== ASSIGNED TASK 1 ==
In the passage on school mask guidance, rewrite the part that opens with the words containing "The CDC’s call" and closes with "wear them correctly.", replacing "children" with "youngsters".
== ASSIGNED TASK 2 ==
Answer these questions using the passage on school mask guidance.
(a) Which students does the CDC's call for universal indoor masking cover?
(b) For children of what ages does the World Health Organization's guidance recommend against masks?
(c) Which university's study found no correlation between mask mandates and student infections?
== ASSIGNED TASK 3 ==
In the passage on school mask guidance, rewrite the paragraph beginning "Indeed, the studies performed by the CDC" as a short list that keeps its main facts.

== DOCUMENT EXCERPT ==

The CDC’s call for “universal indoor masking by all students (ages 2 and older), staff, teachers, and visitors to K-12 schools, regardless of vaccination status” was out of step with the surrounding world. The World Health Organization’s guidance, which multiple European countries follow, recommends against masks for children ages 5 and younger “based on the safety and overall interest of the child and the capacity to appropriately use a mask with minimal assistance.” For the WHO, masks provide little protection or benefit in kids, who are at low risk for disease and unable to wear them correctly.

Indeed, the studies performed by the CDC on Covid spread in schools either failed to find a statistically significant benefit from mask use by students or were confounded by vaccination rates of the staff and the surrounding community. Another study from Brown University did not find a correlation between mask mandates and student infections.

== INFORMATION PROVIDED ==
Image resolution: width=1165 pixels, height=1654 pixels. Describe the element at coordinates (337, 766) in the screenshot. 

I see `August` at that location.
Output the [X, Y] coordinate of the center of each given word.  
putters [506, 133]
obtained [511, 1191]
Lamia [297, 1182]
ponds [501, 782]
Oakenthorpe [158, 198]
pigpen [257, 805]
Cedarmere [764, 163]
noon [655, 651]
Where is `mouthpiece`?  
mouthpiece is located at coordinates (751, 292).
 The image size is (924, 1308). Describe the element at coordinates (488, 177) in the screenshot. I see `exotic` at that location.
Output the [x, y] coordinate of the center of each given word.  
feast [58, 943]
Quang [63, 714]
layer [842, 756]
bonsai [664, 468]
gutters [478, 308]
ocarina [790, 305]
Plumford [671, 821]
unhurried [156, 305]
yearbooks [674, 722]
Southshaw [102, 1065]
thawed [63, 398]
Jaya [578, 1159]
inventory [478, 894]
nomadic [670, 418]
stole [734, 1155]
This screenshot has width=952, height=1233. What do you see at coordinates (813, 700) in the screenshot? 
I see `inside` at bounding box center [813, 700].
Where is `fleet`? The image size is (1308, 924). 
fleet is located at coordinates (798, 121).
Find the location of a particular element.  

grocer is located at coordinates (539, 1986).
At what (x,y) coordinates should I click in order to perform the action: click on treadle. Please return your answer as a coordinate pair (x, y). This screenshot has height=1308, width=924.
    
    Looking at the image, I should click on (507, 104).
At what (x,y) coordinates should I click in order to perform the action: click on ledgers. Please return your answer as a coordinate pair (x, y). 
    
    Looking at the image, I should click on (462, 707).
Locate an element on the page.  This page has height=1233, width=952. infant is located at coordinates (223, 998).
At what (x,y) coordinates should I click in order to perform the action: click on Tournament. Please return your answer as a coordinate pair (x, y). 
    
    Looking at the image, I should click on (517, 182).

== RESPONSE 1 ==
The CDC’s call for “universal indoor masking by all students (ages 2 and older), staff, teachers, and visitors to K-12 schools, regardless of vaccination status” was out of step with the surrounding world. The World Health Organization’s guidance, which multiple European countries follow, recommends against masks for youngsters ages 5 and younger “based on the safety and overall interest of the child and the capacity to appropriately use a mask with minimal assistance.” For the WHO, masks provide little protection or benefit in kids, who are at low risk for disease and unable to wear them correctly.

== RESPONSE 2 ==
(a) All students ages 2 and older.
(b) Ages 5 and younger.
(c) Brown University.

== RESPONSE 3 ==
- CDC studies on Covid spread in schools either found no statistically significant benefit from student mask use or were confounded by vaccination rates among staff and the surrounding community.
- A Brown University study found no correlation between mask mandates and student infections.